- [INSTRUCTIONS TO FOLLOW]: Lay out the records as a JSON list of strings, one string per line with blank lines omitted, starting at the line that contains "Describe the element" and running through the end of the records. Leave the pictures out of the answer.

┌─ ENTRIES SHOWN

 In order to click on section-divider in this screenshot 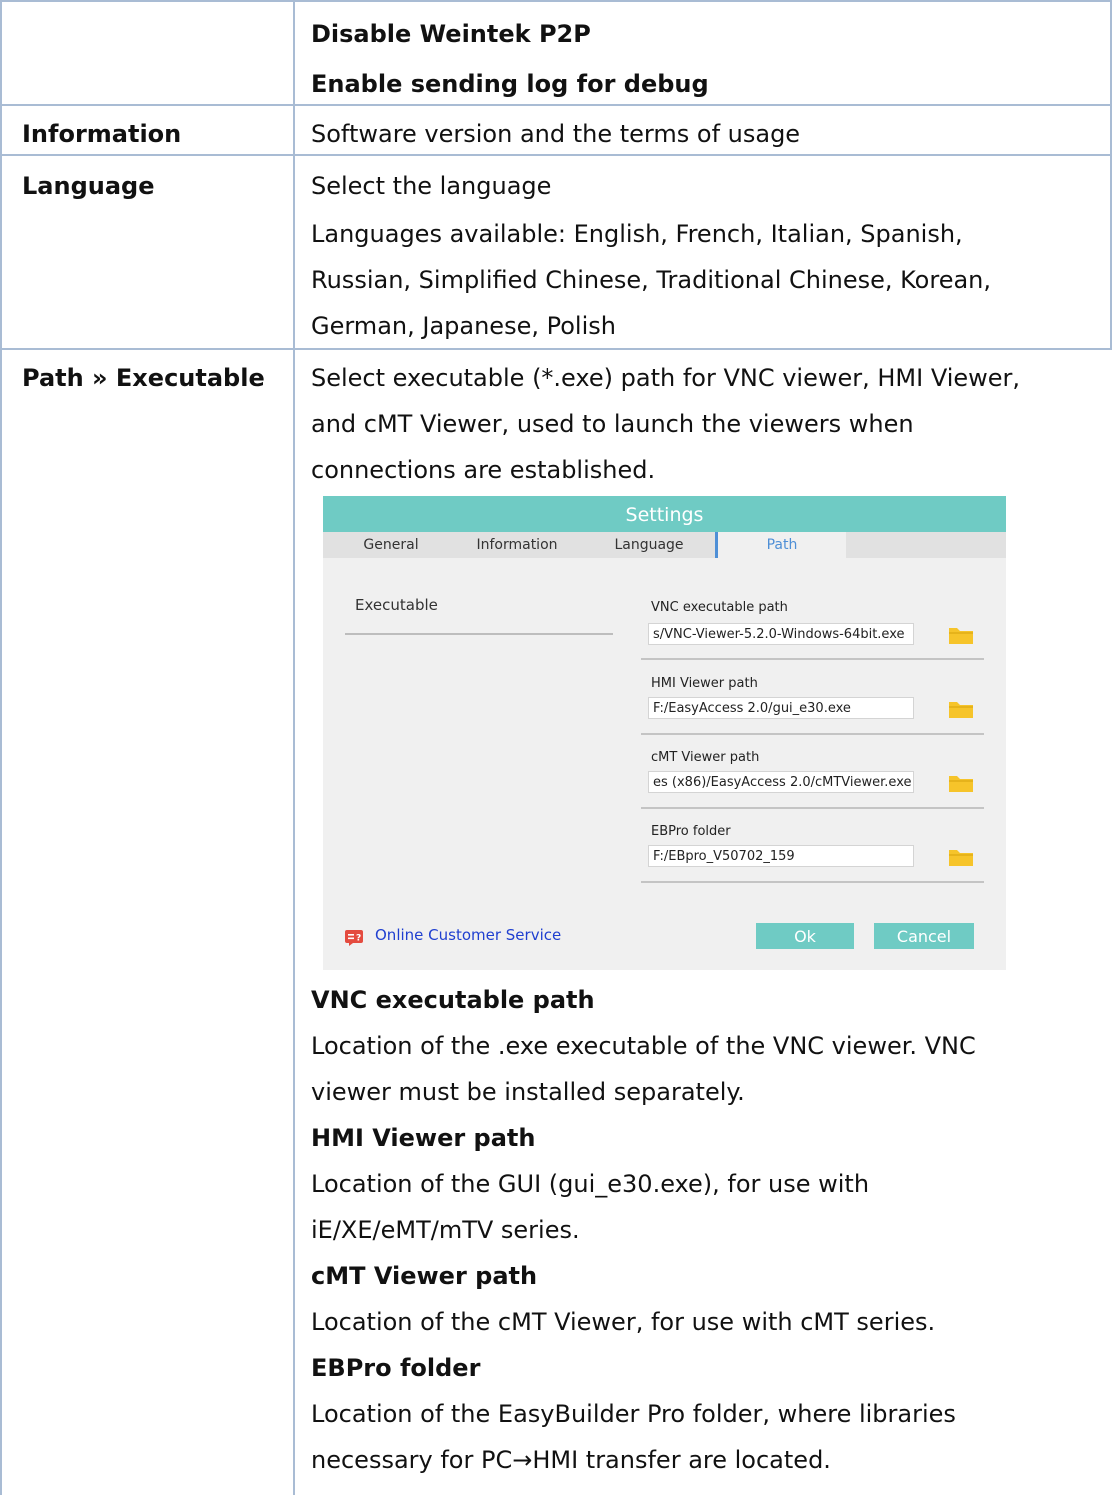, I will do `click(479, 634)`.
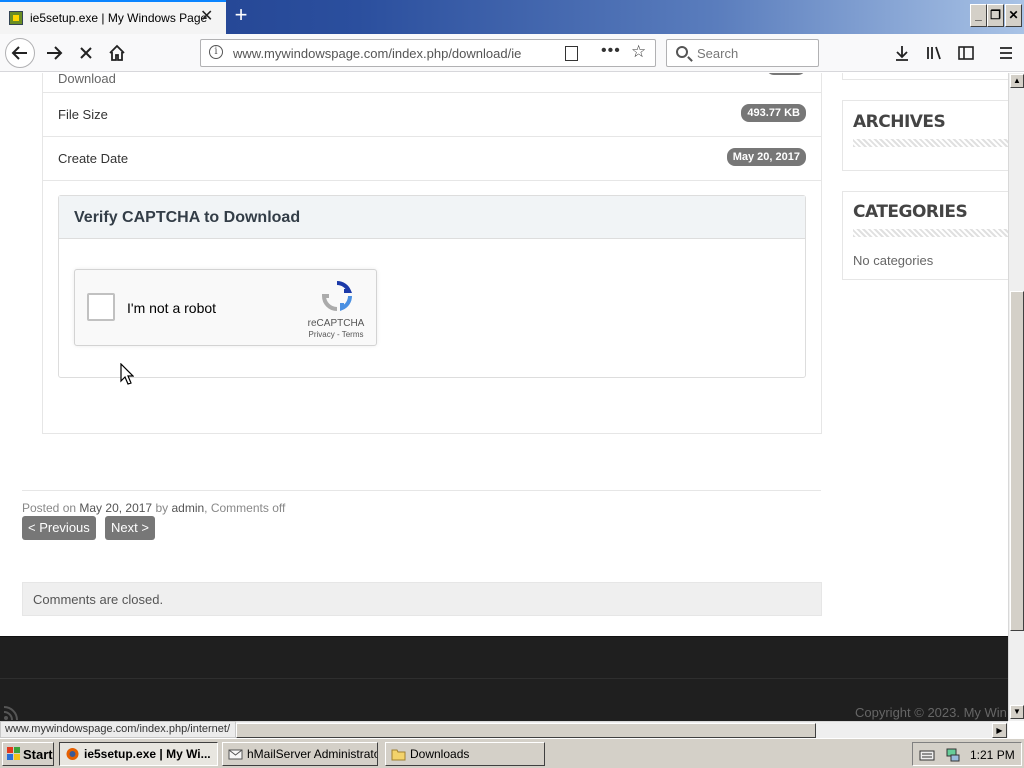 The height and width of the screenshot is (768, 1024). What do you see at coordinates (188, 508) in the screenshot?
I see `post-author-link: admin` at bounding box center [188, 508].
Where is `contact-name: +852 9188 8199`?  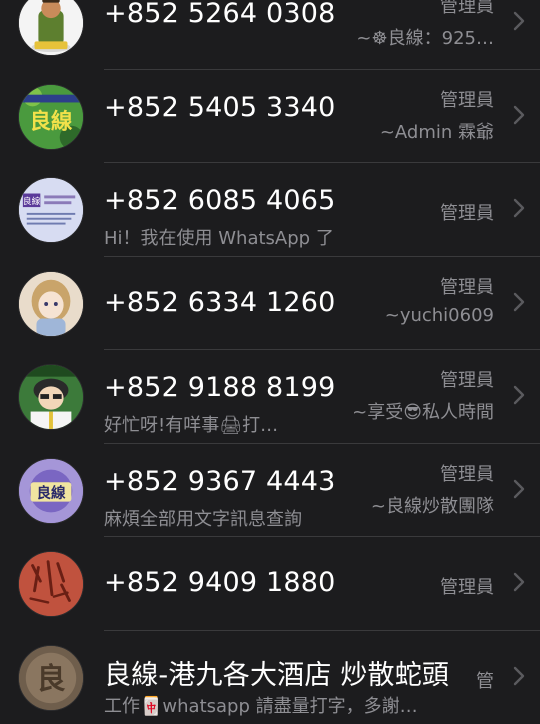
contact-name: +852 9188 8199 is located at coordinates (220, 388).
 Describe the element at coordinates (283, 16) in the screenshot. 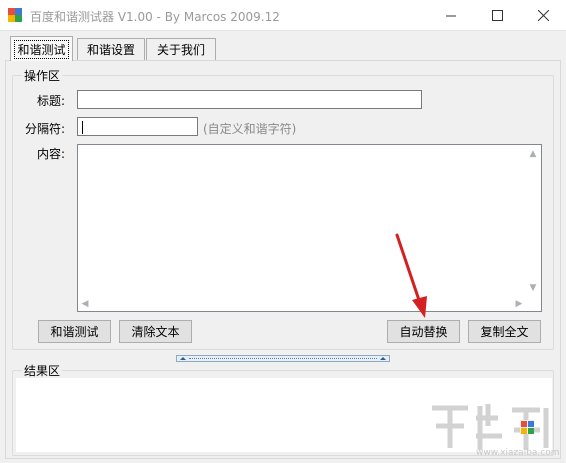

I see `title-bar: 百度和谐测试器 V1.00 - By Marcos 2009.12` at that location.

└─

- [SOLUTION FOR THIS PROBLEM]:
[
  " Describe the element at coordinates (283, 16) in the screenshot. ",
  "I see `title-bar: 百度和谐测试器 V1.00 - By Marcos 2009.12` at that location."
]